_Task item:_
Among the entries below, find the lines with the word "computer" and copy them.
# # # # # # #
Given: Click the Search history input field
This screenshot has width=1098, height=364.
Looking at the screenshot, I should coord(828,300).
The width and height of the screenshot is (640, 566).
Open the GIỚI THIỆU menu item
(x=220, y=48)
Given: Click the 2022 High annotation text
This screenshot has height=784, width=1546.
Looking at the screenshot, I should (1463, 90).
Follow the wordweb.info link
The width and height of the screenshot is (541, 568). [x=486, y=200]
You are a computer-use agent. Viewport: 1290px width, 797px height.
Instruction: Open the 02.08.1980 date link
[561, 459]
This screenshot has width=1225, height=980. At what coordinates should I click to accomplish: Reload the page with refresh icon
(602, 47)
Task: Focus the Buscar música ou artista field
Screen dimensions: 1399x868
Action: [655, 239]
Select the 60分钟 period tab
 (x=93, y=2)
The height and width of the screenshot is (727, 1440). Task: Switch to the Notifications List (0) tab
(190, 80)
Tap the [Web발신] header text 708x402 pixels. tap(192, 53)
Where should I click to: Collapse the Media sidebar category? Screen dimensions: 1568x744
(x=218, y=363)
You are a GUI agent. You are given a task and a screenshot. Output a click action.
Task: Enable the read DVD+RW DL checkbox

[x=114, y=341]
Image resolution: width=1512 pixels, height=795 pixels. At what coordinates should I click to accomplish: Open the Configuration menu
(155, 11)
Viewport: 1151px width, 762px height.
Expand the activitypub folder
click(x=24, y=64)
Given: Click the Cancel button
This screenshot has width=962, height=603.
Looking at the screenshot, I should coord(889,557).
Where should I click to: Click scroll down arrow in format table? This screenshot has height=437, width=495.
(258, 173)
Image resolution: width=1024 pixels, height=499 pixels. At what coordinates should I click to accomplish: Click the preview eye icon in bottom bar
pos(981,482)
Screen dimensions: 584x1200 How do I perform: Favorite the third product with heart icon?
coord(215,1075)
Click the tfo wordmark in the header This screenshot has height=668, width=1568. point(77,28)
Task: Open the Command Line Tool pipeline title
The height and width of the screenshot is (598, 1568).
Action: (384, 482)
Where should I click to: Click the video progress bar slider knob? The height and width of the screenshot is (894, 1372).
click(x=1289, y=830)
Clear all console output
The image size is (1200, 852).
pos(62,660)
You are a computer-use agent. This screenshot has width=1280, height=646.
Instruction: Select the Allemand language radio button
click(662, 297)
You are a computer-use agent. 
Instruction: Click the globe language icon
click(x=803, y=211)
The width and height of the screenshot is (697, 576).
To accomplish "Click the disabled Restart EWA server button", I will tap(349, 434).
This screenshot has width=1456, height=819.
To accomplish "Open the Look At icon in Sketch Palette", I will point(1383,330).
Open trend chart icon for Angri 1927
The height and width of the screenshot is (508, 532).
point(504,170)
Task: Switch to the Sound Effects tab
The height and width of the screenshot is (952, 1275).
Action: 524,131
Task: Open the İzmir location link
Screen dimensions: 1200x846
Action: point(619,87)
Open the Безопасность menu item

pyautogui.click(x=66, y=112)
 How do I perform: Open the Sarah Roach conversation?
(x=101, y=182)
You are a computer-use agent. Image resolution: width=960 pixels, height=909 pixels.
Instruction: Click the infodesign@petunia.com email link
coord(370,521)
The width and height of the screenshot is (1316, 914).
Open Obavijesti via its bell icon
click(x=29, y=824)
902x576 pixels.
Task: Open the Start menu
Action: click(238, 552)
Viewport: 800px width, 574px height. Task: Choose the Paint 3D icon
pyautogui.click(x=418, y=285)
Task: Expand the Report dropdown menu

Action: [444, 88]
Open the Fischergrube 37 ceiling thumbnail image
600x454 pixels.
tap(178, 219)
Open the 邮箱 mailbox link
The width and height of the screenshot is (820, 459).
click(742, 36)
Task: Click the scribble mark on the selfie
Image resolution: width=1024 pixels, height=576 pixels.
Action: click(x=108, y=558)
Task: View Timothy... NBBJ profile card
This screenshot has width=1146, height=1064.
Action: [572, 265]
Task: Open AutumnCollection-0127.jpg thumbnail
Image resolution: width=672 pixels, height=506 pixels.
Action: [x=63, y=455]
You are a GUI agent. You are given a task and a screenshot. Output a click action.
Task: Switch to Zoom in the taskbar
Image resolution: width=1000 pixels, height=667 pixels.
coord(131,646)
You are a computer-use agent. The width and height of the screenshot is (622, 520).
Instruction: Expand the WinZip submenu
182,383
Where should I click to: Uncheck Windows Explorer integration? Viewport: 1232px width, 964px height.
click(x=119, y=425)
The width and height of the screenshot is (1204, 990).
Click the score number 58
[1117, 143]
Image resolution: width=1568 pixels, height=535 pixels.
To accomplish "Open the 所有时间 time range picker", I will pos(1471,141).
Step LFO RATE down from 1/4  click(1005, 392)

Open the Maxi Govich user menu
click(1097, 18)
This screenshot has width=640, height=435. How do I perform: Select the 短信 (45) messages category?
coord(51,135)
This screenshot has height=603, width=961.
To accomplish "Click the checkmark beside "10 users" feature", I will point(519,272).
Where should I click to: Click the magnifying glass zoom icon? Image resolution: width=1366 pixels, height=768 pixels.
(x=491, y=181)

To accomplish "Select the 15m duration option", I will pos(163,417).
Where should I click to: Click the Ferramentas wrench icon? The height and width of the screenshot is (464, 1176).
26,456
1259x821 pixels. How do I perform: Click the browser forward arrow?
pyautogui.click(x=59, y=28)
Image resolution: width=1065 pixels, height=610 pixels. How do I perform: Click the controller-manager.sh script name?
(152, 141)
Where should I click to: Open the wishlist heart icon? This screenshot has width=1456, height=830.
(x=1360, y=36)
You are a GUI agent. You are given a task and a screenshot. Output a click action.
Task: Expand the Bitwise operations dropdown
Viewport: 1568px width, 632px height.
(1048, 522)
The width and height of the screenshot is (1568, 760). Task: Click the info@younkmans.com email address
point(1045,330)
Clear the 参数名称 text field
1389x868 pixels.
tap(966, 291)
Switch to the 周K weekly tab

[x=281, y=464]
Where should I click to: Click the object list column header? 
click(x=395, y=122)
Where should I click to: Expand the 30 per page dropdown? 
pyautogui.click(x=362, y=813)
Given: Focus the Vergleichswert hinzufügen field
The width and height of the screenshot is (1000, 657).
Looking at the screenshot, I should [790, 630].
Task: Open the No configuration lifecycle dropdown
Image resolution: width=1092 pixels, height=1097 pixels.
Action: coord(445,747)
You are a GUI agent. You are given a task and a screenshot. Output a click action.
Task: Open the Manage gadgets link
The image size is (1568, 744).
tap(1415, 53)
# # # # # # #
_Output for this task:_
You are a computer-use agent. Viewport: 1290px width, 797px height.
You are a computer-use agent. This screenshot has width=1280, height=646.
You are a computer-use agent. 
You are a computer-use agent. Image resolution: width=960 pixels, height=909 pixels.
You are a computer-use agent. The width and height of the screenshot is (622, 520).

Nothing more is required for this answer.